Produzido pela Ri7a - a Inteligência Artificial do R7

STF já havia sinalizado que o caso deveria ficar com André Mendonça Rosinei Coutinho/STF - 22.10.2025

O presidente do STF (Supremo Tribunal Federal), ministro Edson Fachin, decidiu nesta quinta-feira (25) que o ministro André Mendonça deve ser o relator da notícia-crime apresentada pelo deputado Lindbergh Farias (PT-RJ) contra o ex-presidente Jair Bolsonaro e seus filhos Flávio e Eduardo.

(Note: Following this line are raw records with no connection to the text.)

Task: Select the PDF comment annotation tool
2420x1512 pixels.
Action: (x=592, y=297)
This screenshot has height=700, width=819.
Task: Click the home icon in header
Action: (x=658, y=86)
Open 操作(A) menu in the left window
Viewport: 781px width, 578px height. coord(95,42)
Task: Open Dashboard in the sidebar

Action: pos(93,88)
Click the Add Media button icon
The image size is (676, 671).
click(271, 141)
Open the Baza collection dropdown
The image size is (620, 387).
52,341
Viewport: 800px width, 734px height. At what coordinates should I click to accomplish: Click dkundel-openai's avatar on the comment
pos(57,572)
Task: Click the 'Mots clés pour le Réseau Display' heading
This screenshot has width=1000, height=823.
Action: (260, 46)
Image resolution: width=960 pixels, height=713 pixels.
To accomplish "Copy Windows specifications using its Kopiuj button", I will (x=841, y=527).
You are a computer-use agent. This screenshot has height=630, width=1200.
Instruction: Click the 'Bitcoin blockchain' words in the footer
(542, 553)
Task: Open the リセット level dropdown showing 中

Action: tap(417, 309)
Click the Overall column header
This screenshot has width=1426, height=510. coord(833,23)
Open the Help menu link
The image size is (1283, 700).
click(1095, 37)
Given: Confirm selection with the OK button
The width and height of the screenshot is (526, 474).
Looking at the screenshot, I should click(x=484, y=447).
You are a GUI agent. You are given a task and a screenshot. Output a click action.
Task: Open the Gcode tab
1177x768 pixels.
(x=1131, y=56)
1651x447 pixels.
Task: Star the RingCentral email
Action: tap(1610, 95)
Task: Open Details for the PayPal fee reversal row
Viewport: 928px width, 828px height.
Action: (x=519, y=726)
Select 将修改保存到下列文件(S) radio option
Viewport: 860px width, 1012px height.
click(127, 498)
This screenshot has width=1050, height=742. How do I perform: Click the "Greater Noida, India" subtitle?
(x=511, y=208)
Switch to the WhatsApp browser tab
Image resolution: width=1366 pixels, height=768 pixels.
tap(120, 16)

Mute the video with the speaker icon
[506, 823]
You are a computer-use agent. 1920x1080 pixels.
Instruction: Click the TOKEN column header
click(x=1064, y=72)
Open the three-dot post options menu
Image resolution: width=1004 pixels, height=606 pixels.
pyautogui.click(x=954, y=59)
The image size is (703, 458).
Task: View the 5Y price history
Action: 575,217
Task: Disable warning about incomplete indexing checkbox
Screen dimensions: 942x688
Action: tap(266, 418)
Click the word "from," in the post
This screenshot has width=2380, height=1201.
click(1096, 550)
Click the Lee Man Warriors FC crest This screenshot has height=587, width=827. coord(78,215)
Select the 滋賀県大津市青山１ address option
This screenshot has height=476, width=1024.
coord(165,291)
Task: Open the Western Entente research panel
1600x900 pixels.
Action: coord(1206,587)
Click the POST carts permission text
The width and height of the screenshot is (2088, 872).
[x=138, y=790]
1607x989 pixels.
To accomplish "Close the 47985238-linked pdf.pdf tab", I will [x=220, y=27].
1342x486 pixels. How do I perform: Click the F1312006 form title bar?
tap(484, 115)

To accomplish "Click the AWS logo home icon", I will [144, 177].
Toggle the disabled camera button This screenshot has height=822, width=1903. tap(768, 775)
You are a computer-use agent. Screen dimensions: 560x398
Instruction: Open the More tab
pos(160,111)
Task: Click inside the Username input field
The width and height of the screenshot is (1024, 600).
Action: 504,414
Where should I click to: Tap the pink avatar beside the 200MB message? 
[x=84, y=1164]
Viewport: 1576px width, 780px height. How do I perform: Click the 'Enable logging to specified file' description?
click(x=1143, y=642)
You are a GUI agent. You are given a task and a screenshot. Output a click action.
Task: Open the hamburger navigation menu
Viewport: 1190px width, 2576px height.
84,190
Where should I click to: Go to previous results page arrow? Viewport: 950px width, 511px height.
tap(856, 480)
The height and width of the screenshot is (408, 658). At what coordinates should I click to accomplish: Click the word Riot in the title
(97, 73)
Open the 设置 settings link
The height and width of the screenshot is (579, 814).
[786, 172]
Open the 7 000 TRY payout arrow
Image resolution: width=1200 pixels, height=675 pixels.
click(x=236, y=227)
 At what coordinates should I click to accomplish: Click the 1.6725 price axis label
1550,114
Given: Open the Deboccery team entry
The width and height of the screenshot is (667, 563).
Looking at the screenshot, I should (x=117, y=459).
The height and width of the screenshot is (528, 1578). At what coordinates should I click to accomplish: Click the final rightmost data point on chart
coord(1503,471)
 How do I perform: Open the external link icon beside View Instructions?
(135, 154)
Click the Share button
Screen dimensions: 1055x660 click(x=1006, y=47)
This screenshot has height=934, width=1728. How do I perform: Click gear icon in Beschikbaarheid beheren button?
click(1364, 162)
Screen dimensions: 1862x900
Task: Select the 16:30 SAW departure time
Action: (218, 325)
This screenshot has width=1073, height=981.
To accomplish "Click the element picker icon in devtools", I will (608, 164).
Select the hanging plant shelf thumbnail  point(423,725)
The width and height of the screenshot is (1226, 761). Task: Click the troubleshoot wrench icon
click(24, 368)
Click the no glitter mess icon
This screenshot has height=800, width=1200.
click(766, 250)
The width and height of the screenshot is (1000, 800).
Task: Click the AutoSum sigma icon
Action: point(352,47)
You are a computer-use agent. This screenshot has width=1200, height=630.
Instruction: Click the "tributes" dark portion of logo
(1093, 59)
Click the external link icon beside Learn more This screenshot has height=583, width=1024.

Mais cedo, a área técnica do STF sinalizou que o caso deveria ir a Mendonça. O parecer apresentado não mencionava especificamente que o caso deva ficar com Mendonça, e lembrou que há duas ações relacionadas ao filme Dark Horse já foram distribuídas por prevenção ao ministro.


Nesta semana, o procurador-geral da República, Paulo Gonet, enviou um documento ao STF no qual defendia que o ministro André Mendonça fosse o relator da notícia-crime.

A PGR defendeu Mendonça porque o caso já é alvo de uma apuração sob relatoria do ministro. O então relator, ministro Alexandre de Moraes, enviou o processo para a Presidência da Corte definir a tramitação.


Pedido

No dia 18 de maio, o deputado federal Lindbergh Farias pediu ao STF para incluir, na investigação que apura a atuação internacional de Eduardo Bolsonaro, os nomes de Flávio Bolsonaro — apontado como possível operador político e financeiro da captação milionária junto a Daniel Vorcaro, controlador do Banco Master — e Jair Bolsonaro, que teria sido o beneficiário político direto da operação.

Segundo a petição, Flávio Bolsonaro teria cobrado dezenas de milhões de dólares de Vorcaro sob a justificativa de financiar o filme Dark Horse, cinebiografia de Jair Bolsonaro.